→ **Short problem**: Render the records from their beginning through the line containing "coord(443,290)", inclusive, as a JSON list of strings with one string per line and no blank lines.

→ **Information shown**:

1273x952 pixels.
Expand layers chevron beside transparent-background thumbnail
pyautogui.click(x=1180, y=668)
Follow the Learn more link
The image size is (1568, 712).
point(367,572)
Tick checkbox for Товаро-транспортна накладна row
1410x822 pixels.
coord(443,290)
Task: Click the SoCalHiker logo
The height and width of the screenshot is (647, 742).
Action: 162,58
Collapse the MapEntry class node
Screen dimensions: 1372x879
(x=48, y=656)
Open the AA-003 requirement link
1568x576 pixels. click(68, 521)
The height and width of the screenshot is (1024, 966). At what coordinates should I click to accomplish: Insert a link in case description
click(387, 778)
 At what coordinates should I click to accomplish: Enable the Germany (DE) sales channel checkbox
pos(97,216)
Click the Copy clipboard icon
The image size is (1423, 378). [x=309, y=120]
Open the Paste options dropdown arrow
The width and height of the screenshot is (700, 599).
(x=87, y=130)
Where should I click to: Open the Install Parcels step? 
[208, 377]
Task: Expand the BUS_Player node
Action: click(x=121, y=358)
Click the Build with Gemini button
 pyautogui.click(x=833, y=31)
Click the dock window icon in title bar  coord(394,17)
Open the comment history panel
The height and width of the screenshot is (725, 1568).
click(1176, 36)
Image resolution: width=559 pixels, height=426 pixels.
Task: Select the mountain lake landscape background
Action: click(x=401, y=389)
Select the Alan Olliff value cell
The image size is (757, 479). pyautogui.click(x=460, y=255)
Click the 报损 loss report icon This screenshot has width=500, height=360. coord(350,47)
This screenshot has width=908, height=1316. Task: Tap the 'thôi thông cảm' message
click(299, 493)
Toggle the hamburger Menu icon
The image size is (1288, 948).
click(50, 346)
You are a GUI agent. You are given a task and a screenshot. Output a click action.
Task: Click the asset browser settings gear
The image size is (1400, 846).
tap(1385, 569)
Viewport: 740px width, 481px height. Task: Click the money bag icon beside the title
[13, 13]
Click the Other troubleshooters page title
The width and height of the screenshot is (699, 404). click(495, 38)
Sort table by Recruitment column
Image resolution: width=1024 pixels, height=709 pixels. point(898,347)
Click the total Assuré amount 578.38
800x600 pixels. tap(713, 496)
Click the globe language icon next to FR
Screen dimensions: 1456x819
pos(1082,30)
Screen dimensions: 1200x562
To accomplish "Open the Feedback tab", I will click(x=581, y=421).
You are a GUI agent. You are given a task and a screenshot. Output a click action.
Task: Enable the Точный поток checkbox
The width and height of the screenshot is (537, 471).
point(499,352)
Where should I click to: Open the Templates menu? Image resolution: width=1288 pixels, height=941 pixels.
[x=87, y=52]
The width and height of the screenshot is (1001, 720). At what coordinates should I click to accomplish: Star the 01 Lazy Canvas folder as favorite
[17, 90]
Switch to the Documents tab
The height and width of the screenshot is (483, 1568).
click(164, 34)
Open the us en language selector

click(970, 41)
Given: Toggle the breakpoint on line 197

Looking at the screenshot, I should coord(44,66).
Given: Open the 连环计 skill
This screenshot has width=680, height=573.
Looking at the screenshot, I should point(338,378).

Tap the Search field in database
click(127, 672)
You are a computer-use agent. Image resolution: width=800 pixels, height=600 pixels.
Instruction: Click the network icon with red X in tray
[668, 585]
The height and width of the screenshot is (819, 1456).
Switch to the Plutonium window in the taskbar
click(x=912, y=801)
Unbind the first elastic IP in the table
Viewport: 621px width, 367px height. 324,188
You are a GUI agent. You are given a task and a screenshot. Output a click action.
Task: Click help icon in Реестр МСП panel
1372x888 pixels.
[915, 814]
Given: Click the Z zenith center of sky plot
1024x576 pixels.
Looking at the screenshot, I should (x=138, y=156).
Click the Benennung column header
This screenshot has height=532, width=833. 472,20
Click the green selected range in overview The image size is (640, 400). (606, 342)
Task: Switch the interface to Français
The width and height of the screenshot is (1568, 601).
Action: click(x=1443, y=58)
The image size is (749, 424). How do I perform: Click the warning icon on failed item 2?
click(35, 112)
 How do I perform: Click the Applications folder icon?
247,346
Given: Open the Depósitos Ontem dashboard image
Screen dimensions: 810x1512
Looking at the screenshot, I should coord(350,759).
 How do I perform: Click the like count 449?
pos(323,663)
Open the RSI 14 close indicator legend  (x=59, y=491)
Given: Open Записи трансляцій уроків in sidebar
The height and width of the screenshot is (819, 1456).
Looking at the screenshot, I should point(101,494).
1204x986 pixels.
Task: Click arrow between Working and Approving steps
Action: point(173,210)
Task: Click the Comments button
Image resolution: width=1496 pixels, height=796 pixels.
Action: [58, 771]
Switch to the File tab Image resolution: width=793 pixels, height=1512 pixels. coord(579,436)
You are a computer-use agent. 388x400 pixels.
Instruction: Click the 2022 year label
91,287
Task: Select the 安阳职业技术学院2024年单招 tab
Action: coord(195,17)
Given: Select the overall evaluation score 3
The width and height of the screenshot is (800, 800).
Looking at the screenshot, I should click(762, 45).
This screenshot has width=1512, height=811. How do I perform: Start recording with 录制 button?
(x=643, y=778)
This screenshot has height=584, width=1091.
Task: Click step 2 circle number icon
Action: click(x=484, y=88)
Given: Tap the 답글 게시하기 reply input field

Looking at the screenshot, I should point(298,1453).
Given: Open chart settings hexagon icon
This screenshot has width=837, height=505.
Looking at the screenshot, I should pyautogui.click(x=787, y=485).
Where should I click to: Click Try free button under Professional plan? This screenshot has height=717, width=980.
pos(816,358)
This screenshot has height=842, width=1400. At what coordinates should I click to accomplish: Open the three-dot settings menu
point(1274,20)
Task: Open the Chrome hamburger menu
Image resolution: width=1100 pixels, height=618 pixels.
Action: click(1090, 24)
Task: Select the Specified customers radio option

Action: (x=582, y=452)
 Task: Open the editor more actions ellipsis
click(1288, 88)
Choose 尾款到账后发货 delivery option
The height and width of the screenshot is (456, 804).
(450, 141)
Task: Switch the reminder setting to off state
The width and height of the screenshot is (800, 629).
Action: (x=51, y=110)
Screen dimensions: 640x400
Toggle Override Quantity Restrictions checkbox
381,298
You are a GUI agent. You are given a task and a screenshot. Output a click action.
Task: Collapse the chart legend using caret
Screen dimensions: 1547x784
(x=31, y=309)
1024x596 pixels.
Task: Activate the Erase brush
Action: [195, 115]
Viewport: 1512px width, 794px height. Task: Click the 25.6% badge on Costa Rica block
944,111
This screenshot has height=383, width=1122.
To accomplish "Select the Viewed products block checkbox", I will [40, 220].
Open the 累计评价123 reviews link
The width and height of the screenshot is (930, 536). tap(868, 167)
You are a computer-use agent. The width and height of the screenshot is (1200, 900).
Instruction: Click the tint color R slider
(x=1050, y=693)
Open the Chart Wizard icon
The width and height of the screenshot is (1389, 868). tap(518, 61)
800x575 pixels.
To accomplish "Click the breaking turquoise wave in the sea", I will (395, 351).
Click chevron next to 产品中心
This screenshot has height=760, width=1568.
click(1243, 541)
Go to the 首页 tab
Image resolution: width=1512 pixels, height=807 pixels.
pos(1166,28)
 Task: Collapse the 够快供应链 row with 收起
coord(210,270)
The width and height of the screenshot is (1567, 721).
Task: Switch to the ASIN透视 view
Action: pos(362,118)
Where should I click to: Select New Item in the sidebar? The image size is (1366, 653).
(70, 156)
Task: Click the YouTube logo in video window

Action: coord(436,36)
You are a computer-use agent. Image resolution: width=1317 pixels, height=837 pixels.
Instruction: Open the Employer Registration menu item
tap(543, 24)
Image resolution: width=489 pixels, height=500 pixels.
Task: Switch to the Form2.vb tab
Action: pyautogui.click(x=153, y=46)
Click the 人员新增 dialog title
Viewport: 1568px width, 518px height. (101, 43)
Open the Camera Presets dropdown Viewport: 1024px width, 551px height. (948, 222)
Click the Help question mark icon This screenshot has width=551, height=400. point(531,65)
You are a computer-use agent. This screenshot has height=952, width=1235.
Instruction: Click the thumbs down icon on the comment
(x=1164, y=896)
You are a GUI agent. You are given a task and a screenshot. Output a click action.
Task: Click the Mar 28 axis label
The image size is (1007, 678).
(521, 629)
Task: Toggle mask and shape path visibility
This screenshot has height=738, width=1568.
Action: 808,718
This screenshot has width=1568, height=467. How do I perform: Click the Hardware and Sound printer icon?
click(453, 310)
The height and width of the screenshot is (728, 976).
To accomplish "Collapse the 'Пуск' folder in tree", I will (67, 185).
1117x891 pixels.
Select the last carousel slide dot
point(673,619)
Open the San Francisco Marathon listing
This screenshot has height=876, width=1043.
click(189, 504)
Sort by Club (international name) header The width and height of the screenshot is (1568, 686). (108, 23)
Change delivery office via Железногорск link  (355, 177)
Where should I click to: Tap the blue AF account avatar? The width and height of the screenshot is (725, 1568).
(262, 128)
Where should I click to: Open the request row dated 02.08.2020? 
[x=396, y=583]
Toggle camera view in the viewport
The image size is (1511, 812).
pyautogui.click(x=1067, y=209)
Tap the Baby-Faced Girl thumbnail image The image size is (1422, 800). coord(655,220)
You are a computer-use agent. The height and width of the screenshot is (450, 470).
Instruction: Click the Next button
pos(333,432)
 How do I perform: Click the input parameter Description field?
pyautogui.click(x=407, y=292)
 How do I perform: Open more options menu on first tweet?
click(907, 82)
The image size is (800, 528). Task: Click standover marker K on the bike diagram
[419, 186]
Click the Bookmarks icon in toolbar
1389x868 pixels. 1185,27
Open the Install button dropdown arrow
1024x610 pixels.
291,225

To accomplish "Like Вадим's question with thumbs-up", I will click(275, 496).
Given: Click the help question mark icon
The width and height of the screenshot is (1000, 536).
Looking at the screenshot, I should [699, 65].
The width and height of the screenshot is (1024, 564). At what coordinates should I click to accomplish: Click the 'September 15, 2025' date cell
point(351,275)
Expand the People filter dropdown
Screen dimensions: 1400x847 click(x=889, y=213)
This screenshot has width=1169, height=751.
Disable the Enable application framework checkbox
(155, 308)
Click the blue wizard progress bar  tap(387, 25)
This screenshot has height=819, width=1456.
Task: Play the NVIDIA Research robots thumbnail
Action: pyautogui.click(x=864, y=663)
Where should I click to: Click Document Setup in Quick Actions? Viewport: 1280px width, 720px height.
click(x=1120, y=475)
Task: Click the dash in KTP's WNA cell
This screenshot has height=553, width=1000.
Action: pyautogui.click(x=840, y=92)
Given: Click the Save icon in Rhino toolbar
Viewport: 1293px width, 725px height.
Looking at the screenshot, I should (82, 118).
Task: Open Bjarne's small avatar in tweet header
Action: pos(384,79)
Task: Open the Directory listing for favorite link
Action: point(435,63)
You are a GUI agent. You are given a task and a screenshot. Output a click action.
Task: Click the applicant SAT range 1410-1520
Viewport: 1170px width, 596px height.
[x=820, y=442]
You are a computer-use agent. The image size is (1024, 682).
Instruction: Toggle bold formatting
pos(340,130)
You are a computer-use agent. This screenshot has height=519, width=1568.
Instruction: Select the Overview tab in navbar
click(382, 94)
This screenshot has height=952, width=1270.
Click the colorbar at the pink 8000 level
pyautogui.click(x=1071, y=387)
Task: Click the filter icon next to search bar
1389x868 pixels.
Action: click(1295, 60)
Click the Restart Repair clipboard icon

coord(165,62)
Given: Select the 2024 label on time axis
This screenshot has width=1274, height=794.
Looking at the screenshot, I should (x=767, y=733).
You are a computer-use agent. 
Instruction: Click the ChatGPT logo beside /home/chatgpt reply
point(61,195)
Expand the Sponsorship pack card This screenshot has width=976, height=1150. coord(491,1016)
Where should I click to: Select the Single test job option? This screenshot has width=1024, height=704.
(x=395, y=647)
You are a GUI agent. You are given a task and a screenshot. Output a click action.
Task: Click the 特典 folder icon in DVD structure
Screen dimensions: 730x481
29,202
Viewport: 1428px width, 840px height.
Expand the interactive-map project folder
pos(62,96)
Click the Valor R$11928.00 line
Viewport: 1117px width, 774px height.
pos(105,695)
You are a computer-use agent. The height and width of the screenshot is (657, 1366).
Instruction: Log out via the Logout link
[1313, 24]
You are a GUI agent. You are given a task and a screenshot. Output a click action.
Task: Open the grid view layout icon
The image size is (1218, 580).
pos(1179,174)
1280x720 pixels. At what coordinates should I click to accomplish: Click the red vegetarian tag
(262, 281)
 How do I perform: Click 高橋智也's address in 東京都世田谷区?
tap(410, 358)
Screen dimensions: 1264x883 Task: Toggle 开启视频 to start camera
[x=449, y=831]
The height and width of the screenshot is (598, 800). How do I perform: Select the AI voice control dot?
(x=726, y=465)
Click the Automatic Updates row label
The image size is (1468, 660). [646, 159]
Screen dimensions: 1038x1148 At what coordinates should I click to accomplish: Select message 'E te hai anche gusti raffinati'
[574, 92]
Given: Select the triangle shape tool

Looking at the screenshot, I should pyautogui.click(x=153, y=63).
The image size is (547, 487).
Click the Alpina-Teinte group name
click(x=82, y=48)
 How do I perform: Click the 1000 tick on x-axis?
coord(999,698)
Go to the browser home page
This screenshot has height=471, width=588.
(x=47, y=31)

→ **Written response**:
[
  "1273x952 pixels.",
  "Expand layers chevron beside transparent-background thumbnail",
  "pyautogui.click(x=1180, y=668)",
  "Follow the Learn more link",
  "The image size is (1568, 712).",
  "point(367,572)",
  "Tick checkbox for Товаро-транспортна накладна row",
  "1410x822 pixels.",
  "coord(443,290)"
]